Buffy the Vampire Slayer: The Album is a soundtrack album featuring music from the Buffy the Vampire Slayer TV series.

The album is made up mostly of tracks by little-known artists, though some better known ones, such as Garbage and Alison Krauss, are also featured. A small part of the television show's original score is also included. Although the album was released in 1999, it contains music from Buffys first four seasons, although a few songs never appeared in an episode at all.
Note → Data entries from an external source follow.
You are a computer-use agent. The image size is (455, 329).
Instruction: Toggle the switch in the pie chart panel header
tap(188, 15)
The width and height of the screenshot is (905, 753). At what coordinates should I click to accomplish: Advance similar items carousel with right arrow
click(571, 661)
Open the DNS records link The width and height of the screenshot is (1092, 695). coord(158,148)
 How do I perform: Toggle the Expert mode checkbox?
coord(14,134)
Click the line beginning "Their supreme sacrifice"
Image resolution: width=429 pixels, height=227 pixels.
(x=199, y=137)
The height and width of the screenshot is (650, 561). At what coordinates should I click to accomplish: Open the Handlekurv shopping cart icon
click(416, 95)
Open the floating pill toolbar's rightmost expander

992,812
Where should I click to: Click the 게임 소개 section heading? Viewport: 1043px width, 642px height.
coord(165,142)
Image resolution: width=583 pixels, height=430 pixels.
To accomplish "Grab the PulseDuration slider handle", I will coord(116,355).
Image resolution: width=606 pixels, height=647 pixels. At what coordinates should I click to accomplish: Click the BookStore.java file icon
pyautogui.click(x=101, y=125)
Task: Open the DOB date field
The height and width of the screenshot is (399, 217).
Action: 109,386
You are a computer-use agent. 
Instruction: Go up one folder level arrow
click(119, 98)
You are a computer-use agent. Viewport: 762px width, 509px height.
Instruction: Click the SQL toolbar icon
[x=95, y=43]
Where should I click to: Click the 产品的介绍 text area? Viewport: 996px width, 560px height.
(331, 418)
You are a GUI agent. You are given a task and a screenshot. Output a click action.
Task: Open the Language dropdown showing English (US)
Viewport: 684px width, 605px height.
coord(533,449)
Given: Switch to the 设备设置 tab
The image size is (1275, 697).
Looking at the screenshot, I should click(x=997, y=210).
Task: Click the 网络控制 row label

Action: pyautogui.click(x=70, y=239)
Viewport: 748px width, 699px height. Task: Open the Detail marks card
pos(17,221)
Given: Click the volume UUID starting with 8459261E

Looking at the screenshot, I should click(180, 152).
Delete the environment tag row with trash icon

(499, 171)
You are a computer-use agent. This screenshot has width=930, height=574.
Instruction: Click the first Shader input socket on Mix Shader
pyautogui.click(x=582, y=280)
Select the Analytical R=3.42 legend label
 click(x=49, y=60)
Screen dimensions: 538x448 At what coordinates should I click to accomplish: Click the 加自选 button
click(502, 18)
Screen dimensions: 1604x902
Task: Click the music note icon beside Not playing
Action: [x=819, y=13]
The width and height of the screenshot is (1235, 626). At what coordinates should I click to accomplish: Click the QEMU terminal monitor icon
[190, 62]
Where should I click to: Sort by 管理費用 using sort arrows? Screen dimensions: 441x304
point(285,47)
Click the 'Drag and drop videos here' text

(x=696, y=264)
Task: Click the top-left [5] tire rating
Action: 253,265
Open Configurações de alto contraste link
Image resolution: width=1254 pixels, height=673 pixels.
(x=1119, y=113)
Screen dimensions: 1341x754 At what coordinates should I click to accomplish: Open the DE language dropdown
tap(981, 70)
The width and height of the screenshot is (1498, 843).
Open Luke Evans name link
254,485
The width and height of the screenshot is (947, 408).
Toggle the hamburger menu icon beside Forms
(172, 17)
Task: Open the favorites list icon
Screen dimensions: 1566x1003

A follow-up, Buffy the Vampire Slayer: Radio Sunnydale – Music from the TV Series, was released in 2003.

==Track listing==
1. Nerf Herder – "Buffy the Vampire Slayer Theme" (the recorded version used from "Anne" onwards)
2. Guided by Voices – "Teenage FBI"
3. Garbage – "Temptation Waits"
4. Velvet Chain – "Strong" (from "Never Kill a Boy on the First Date")
5. Hepburn – "I Quit"
6. Furslide – "Over My Head"
7. Bif Naked – "Lucky" (from "The Harsh Light of Day")
8. Black Lab – "Keep Myself Awake" (from "The I in Team")
9. K's Choice – "Virgin State of Mind" (from "Doppelgangland")
10. Superfine – "Already Met You" (from "Teacher's Pet")
11. Face to Face – "The Devil You Know (God Is a Man)" (from "Where the Wild Things Are")
12. Kim Ferron – "Nothing But You" (from "Beer Bad")
13. Alison Krauss and Union Station – "It Doesn't Matter" (from "When She Was Bad")
14. The Sundays – "Wild Horses" (from "The Prom")
15. Four Star Mary – "Pain" (Slayer Mix) (from "Bewitched, Bothered and Bewildered", "Dead Man's Party" and "Living Conditions")
16. Splendid – "Charge" (from "I Only Have Eyes for You")
17. Rasputina – "Transylvanian Concubine" (from "Surprise")
18. Christophe Beck – "Close Your Eyes" (Buffy/Angel Love Theme) (from "Becoming, Part 2")

==Certifications and sales==

| Region | Certification | Certified units/sales |
| France (SNEP) | Gold | 100,000^{*} |
| United Kingdom (BPI) | Gold | 100,000^{^} |
| United States | — | 212,000 |
^{*} Sales figures based on certification alone. ^{^} Shipments figures based on certification alone.